■ What is needed
Output each record exactly. Leave none out.

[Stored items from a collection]
##########
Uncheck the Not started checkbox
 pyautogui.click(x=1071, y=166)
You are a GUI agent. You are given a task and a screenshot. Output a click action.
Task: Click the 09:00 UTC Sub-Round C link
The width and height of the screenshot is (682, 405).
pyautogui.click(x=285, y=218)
##########
■ Solution to this problem
Uncheck the Not started checkbox
 pyautogui.click(x=1071, y=166)
You are a GUI agent. You are given a task and a screenshot. Output a click action.
Task: Click the 09:00 UTC Sub-Round C link
The width and height of the screenshot is (682, 405).
pyautogui.click(x=285, y=218)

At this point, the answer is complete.